Saz doesn’t hold back about some difficulties she’s experienced in the industry. Anyone can fix granite and marble, but not all people can repair quartz. A self-proclaimed female “MacGyver,” she won’t leave this business. Saz has competed in the SFA cage against all levels of men in this industry. Her skills can’t be matched, and she believes the detail of women are meant for this business. While it’s a “dirty business,” she ends up with quartz and

silica dust in every crevice possible. We discussed how, regardless of the disgusting wet and dusty mess she becomes on the shop floor, she still must endure loads of sexual harassment by men in the trade because of her shapely figure. Perhaps out of self-preservation, I could see firsthand this “persona” she has developed. “It’s the hair, it’s the boobs and all the jingles.” Everywhere she goes, anywhere in the world, she feels people will support her mantra. I asked if she would ever move, and while she said yes, I don’t see her leaving this Calgary home base soon.
I confronted Saz about leaving the industry because her recent social media has shown she is maybe looking for a new adventure. She confessed to trying something different, but she would always end up back with her true love, the stone. Her 3rd granite shop literally rose out of the ashes after a fire.

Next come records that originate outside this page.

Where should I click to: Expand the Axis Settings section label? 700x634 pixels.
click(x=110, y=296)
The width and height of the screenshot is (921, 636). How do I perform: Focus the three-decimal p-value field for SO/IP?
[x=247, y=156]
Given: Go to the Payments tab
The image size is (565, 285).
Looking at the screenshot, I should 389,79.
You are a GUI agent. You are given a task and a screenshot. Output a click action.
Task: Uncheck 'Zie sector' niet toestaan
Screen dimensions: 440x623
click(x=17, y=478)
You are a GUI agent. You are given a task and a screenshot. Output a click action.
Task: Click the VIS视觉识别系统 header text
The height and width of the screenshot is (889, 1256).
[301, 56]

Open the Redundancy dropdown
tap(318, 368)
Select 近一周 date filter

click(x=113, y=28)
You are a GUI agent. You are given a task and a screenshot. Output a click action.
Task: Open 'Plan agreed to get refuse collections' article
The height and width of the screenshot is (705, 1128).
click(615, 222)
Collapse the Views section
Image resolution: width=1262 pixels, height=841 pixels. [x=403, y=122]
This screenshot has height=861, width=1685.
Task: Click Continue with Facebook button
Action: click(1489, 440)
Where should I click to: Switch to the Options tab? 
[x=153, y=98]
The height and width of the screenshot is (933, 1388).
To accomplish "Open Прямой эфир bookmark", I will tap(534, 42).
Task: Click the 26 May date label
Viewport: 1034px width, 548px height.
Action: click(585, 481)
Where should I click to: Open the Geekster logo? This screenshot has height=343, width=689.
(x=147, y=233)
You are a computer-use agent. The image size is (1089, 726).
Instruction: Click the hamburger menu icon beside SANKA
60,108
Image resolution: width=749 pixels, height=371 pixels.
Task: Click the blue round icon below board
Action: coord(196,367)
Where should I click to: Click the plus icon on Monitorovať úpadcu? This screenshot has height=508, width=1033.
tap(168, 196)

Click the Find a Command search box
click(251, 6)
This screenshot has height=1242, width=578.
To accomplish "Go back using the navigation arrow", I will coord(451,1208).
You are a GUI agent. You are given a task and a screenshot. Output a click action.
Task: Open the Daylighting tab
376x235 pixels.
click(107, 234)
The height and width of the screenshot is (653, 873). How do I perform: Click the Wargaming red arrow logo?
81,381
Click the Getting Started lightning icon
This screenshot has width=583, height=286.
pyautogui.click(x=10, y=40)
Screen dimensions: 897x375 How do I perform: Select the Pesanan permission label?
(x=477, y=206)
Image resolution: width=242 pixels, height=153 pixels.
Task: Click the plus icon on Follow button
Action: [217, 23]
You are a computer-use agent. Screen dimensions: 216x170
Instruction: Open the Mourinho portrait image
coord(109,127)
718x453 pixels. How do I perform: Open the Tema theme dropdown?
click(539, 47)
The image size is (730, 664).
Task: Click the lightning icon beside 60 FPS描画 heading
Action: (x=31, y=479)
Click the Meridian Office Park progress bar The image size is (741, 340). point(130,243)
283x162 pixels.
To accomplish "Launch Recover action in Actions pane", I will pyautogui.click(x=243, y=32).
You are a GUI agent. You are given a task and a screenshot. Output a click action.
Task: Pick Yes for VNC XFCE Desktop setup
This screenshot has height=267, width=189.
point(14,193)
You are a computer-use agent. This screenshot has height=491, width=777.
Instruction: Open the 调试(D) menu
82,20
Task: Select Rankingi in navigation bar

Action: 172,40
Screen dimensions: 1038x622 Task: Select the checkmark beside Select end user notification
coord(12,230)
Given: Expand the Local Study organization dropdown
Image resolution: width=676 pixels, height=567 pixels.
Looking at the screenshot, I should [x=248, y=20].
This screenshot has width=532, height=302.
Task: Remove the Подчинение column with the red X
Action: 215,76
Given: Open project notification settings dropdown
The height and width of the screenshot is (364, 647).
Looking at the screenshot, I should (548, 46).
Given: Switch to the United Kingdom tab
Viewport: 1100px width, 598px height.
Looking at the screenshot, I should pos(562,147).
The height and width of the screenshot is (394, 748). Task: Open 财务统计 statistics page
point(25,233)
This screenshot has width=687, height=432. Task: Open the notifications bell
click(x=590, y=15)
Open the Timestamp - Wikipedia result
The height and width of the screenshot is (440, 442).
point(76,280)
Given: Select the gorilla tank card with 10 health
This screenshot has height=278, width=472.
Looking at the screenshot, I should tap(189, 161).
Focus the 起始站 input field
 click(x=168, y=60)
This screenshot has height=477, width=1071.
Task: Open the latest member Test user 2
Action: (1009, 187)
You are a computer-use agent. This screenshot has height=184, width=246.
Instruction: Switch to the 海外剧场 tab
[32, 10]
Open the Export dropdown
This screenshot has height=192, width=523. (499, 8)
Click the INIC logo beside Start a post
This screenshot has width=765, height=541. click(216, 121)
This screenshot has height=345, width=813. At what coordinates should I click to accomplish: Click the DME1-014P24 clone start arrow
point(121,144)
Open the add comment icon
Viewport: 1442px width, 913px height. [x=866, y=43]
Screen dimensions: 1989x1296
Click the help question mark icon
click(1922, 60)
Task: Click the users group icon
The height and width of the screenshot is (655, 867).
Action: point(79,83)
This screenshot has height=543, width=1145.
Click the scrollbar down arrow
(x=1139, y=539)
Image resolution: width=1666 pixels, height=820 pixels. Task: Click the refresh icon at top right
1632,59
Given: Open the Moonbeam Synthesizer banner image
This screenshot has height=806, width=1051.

Ironically, I discovered she wants to start a granite school! What are the odds, as do I? Well, perhaps not start one, but we both dream of working with others to get one going. Saz dreams of teaching in one and becoming the next “professor”! She wants to find more women in this business, and she wants to teach what has been earned and given so freely by her mentors of the past! Imagine my surprise and delight. The community around Calgary is tiny. Saz has visited many high schools in the area, teaching about our trade and doing what she can to promote the industry. Saz says they have more welders than granite fabricators, and she’s doing her best to bring attraction to the industry. Self-described, Calgary is like the Texas of Canada. Oil & Gas and Beyond! The people are very similar in mindset. She aspires to be “the” professor at the granite school of the future. She wants to take 17 years of knowledge and pass it on. Since we share this vision, who knows when we’ll get this magical school of rock (literally)…live and rocking?

I recognize this quartz repair master also needs some help in marketing her business and maybe there is room for us to work together in the future. She wants to promote her repair business model after holding back for many years. I hope this blog is a catalyst. I hope we can get this woman teaching skills at ISFA events in the future. I hope this blog will spark and motivate opportunities for her within this massive quartz industry.

Be a disrupter, Saz, continue pissing off the wives. Keep mentoring—there is always time. "Stop giving away your money," she says! Women can’t have conversations with certain men out there, but you are already teaching them! I love your enthusiasm for breaking down the barriers in this industry between men and women in this business. Women don’t belong simply in the office, pushing paperwork on social media. We can have a role in the field working tooling, machinery, and fabrication. Confusion sets in as humans lay eyes on you, the strong-as-an-ox female disrupter. You take Rosie the Riveter to a whole new level.
We need more “Sazs” in the world! Rock-On!